I have a boom sprayer with adjustable pressure and I have it calibrated to spray 1g / 1k sq. ft for my mower speed.

Regarding PGR and getting different results than others... I have read a few studies on application timing and temperature. Primarily: https://naldc.nal.usda.gov/download/11723/PDF

Sprayed at higher temperatures, Trinexapac-ethyl has the effect of improving lateral growth while reducing upward growth.
Sprayed at lower temperatures, Trinexapac-ethyl has the effect of of reducing both.

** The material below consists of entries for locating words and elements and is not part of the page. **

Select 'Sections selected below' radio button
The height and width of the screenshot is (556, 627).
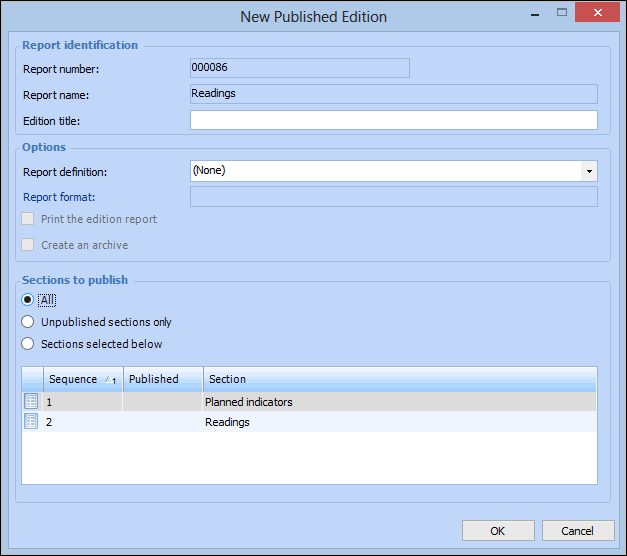click(x=29, y=344)
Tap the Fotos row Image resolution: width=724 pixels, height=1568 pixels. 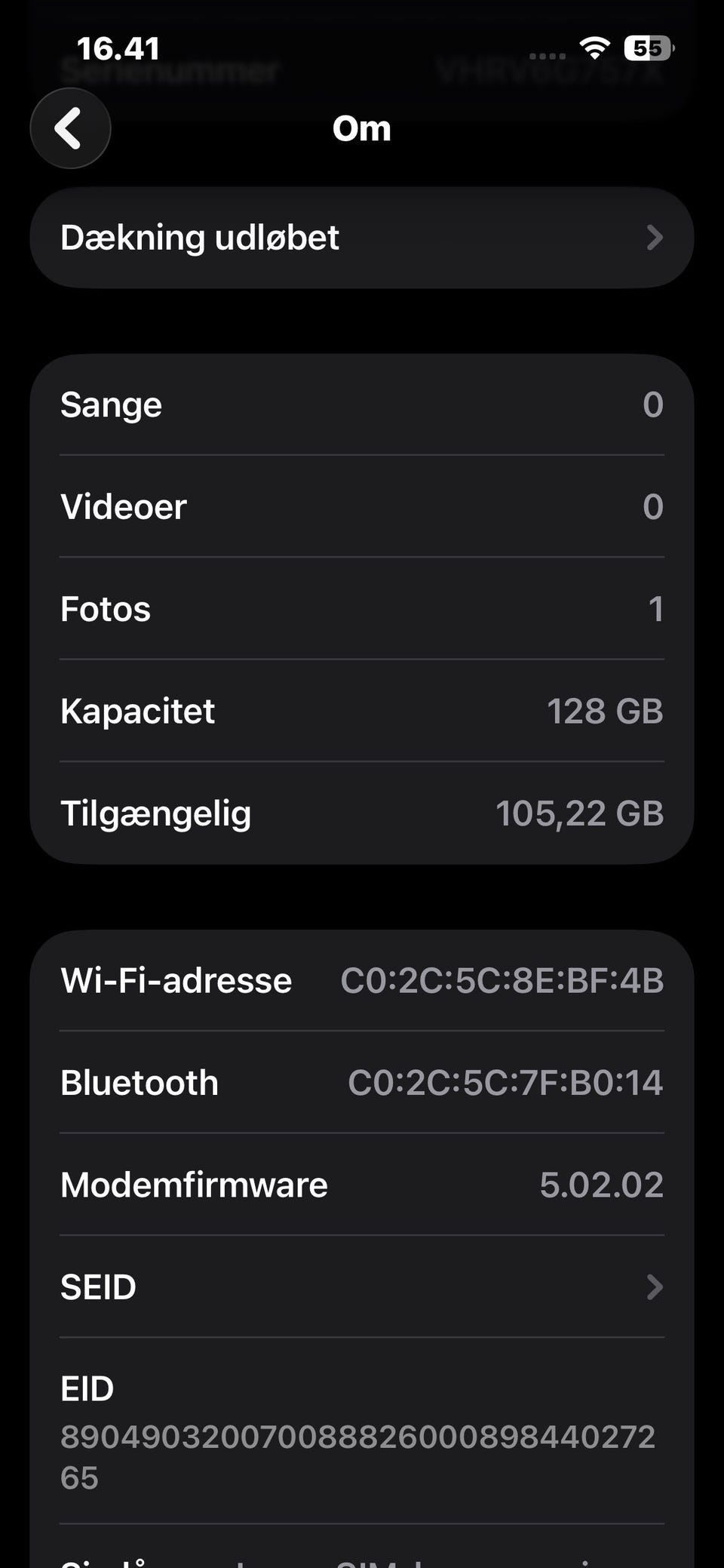click(x=362, y=609)
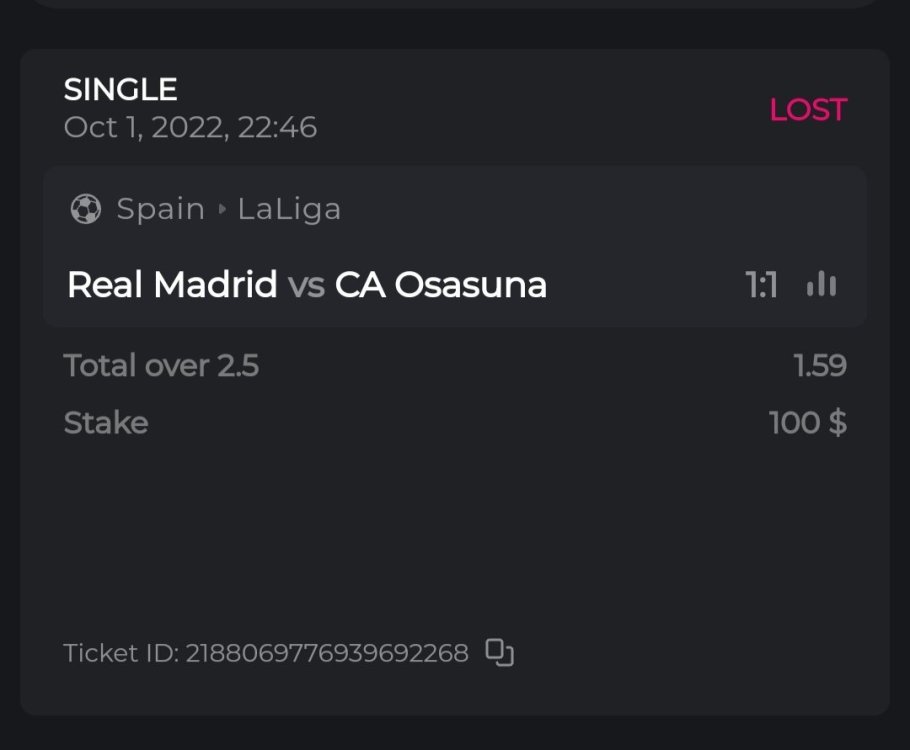Click the 100 $ stake amount
The image size is (910, 750).
tap(807, 423)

This is why the product can be used for both seemingly contradictory purposes: 

stunting bermuda grass for the purpose of overseeding

improving turf thickness and delaying dormancy

When sprayed at lower temperatures, it stunts all forms of growth and gives your overseeded variety a chance to win once scalped / verticut. When sprayed at higher temperatures it improves turf thickness and delays dormancy by deepening the root structure, improving node frequency & density / increasing the density of clorophyll & preventing leaf elongation.

When sprayed in lower temperatures, there is the danger of increasing the chances of frost damage for the same reason it helps overseeded varieties win. And when sprayed at higher temperatures, you improve its ability to withstand future frost temperatures because of the root elongation.

So for you, if you had an experience where TE prevented lateral growth, I'd investigate if maybe it was sprayed too early in the spring. The time to spray is when it's hot.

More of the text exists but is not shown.